Genomic and Transcriptomic Analyses of Indole-3-Acetic Acid Biosynthesis in Diatoms

Indole-3-acetic acid (IAA) is a major plant growth hormone and a common mediator of plant-bacterial interactions. Recently, IAA has also been found to play a role in interactions between diatoms and bacteria, with IAA production by an associated Sulfitobacter leading to increased growth rates in the marine diatom Pseudo-nitzschia multiseries. It is unclear, however, if diatoms themselves are able to synthesize IAA and whether this capability is widespread throughout Bacillariophyta. Four major tryptophan-dependent IAA biosynthesis pathways have been identified in plants and bacteria, each denoted by the first intermediate downstream of tryptophan: the indole-3-pyruvate (IPyA), tryptamine (TAM), indole-3-acetaldoxime (IAOx) and indole-3-acetamide (IAM) pathways. To investigate the possibility of IAA biosynthesis in diatoms, we first analyzed publicly available genomes of raphid pennates P. multiseries, Phaeodactylum tricornutum, Fragilariopsis cylindrus and centric Thalassiosira pseudonana for potential homologs to plant and bacterial IAA biosynthesis genes. The P. multiseries, F. cylindrus and P. tricornutum genomes encode downstream enzymes for bacterial TAM and IAM and plant IPyA pathways. The more evolutionarily ancient T. pseudonana encodes one TAM enzyme in its genome. To investigate the potential distribution of these pathways more broadly, we surveyed the transcriptomes of 11 diatom species that include representatives from all four Bacillariophyta classes. Datasets used were sequenced as part of the Marine Microbial Eukaryote Transcriptome Sequencing Project (MMETSP) and obtained from cultures maintained axenically. Transcripts associated with the TAM pathway were most frequently detected, with potential homologs to required enzymes identified in 10 of the 11 species examined.

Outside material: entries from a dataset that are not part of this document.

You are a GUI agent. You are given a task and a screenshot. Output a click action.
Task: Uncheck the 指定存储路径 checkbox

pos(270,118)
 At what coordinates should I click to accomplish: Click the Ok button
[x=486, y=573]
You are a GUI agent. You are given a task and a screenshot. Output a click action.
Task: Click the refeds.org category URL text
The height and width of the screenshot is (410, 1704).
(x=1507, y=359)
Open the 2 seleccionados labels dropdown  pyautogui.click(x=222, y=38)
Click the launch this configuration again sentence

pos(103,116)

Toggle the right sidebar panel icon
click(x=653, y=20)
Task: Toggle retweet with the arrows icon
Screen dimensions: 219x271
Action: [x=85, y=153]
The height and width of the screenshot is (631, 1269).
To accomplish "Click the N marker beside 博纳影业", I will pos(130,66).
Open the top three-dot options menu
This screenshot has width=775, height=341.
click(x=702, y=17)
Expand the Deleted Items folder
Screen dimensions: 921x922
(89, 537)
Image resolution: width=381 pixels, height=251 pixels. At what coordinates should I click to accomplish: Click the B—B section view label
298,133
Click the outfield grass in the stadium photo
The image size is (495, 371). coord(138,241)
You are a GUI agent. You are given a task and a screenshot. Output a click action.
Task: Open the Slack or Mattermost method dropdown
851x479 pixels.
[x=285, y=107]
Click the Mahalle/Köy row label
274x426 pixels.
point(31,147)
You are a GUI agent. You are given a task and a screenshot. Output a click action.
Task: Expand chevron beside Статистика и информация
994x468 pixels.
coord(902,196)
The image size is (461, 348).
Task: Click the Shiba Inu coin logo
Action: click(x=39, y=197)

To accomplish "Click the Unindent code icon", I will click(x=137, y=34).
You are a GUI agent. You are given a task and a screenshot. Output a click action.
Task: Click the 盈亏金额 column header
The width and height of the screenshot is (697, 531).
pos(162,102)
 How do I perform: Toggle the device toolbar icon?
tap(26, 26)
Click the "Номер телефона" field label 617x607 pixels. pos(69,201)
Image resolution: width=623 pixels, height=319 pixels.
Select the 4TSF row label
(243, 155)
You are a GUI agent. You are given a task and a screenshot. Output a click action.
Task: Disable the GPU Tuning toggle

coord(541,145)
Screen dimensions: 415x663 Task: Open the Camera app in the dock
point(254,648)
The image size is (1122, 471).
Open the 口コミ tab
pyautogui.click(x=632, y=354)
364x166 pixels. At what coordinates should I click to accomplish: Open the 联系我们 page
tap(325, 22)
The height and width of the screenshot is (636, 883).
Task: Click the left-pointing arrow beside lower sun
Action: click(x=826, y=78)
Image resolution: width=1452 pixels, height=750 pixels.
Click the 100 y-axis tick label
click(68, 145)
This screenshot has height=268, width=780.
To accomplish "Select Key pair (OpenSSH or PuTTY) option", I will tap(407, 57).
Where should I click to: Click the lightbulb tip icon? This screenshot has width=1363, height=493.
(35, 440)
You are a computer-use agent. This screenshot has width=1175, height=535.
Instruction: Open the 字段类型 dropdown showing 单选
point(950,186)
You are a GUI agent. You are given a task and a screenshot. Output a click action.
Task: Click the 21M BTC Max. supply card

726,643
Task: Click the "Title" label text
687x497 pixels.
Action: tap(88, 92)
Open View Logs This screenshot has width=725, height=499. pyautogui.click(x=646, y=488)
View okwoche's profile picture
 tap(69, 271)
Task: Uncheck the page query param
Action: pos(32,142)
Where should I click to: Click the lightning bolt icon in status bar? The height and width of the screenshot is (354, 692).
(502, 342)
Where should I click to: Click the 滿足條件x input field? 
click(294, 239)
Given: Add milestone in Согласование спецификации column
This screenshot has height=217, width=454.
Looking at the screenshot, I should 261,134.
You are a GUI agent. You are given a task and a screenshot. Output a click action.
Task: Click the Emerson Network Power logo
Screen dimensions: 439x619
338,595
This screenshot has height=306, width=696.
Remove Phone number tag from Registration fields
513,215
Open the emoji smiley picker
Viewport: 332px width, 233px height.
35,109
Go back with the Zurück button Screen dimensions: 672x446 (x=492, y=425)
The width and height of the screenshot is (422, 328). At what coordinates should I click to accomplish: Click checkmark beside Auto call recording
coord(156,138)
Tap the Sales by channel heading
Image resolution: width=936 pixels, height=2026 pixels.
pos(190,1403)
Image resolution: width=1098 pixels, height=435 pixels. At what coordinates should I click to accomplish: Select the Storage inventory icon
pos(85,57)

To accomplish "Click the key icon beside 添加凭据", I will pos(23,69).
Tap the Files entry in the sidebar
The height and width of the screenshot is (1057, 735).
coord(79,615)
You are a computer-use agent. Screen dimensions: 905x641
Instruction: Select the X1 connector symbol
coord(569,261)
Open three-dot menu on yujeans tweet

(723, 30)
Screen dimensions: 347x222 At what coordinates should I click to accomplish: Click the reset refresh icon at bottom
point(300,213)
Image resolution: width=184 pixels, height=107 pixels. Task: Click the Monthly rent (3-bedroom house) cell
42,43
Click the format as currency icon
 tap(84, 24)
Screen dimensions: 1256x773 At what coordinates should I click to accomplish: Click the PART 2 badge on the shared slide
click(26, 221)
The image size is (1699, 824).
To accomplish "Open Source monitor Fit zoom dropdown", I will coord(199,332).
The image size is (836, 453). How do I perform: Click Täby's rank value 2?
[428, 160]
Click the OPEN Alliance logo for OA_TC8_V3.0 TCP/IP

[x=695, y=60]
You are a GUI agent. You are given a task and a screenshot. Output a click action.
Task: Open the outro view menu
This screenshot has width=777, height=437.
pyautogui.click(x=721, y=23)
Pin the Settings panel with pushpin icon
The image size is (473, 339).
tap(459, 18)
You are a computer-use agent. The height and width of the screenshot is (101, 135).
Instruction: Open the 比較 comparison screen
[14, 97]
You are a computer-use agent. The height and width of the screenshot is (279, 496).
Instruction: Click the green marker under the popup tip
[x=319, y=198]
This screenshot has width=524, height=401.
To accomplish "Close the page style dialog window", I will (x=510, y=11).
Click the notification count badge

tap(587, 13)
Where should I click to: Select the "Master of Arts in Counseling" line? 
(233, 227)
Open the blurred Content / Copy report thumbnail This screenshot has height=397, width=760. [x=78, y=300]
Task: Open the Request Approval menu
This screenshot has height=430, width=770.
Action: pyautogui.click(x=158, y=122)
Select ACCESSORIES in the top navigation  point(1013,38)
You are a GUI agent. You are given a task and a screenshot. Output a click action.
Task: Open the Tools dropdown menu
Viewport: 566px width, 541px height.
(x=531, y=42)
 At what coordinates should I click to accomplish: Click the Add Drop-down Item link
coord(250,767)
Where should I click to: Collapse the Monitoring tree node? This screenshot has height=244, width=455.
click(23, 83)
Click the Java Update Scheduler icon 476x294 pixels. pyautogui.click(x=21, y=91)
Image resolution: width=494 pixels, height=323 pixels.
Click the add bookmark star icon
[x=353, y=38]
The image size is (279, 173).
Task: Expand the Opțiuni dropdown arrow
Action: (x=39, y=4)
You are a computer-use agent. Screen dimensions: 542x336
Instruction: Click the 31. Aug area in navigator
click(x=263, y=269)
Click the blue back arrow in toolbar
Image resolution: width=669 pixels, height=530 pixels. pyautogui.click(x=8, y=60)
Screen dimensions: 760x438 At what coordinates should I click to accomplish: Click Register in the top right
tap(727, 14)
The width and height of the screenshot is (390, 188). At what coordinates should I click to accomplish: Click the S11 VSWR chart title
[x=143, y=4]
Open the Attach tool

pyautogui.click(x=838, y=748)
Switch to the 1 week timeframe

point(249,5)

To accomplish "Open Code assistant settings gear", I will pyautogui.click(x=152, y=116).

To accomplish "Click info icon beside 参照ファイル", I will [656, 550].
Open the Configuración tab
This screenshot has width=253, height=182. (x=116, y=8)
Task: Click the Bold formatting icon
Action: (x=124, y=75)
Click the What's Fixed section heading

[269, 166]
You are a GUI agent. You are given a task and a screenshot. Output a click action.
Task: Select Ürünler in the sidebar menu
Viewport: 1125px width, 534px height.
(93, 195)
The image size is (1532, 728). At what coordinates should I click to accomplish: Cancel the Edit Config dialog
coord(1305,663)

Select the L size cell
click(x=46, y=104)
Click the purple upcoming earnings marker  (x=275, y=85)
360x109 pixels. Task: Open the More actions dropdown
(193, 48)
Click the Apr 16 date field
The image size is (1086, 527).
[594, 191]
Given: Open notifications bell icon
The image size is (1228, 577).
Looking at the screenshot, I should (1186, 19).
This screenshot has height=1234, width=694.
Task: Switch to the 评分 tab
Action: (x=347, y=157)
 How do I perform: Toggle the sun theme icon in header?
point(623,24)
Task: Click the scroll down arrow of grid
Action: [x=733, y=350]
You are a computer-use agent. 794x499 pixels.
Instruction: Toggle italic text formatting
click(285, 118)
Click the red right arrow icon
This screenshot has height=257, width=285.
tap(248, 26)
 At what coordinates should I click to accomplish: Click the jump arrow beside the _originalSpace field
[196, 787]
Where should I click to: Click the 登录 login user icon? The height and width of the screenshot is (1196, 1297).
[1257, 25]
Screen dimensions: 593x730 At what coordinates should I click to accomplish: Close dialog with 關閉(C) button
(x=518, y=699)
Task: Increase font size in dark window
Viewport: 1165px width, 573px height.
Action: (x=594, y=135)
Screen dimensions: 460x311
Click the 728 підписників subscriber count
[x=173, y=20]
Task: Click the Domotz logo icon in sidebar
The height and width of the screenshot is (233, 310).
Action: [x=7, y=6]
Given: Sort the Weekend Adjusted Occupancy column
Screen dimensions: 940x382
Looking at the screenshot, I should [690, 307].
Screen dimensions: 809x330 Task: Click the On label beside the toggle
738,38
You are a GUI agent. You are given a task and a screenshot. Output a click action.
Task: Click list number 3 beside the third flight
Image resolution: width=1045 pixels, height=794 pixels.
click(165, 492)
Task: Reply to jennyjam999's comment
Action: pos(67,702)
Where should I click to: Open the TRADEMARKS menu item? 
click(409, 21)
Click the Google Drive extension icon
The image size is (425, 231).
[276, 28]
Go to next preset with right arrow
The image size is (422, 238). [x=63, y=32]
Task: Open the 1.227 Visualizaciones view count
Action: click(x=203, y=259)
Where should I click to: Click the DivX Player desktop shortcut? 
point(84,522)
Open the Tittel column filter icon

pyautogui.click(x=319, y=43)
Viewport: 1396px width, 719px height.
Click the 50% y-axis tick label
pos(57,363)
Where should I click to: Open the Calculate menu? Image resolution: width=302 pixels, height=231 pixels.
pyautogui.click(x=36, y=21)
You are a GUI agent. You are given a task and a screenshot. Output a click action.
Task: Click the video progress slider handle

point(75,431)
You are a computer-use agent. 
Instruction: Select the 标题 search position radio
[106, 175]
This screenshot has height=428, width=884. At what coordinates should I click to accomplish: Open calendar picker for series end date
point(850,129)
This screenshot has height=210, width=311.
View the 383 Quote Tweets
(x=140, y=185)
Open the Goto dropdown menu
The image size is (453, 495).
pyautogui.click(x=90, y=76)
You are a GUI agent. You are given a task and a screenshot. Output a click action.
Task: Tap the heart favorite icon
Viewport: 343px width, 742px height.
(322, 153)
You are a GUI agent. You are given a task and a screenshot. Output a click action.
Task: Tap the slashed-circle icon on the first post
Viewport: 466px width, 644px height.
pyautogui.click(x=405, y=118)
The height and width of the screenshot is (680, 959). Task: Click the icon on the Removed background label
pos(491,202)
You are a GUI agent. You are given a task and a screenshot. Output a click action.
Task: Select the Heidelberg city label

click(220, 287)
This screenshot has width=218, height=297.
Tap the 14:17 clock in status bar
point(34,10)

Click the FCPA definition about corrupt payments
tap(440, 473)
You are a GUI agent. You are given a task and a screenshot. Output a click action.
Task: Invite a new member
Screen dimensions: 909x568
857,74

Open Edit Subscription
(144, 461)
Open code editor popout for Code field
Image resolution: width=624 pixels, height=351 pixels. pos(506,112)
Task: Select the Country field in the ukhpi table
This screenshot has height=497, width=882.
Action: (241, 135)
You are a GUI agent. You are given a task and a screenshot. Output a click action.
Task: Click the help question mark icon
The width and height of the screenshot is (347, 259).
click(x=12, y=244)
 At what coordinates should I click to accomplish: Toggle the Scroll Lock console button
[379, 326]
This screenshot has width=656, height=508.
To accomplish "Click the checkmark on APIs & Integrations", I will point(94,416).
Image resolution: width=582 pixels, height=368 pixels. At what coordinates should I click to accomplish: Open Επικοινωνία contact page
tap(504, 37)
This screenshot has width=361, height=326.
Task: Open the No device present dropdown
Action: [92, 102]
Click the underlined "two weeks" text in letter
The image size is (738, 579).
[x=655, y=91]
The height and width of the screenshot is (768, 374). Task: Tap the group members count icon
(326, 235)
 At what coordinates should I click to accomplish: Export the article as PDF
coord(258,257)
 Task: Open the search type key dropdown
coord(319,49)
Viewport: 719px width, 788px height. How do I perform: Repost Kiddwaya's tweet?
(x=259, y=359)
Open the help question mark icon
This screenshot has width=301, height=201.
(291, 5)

Transcripts homologous to rate-limiting IPyA enzymes were detected in six species. Only two centric and araphid pennate species expressed transcripts associated with enzymes in the IAM and IAOx pathways. This pattern suggests multiple events of gene loss as the phylum expanded and diversified. Mass spectrometry analyses will be conducted to confirm the production of IAA in axenic cultures of P. pungens, P. multistriata, Skeletonema marinoi and F. cylindrus.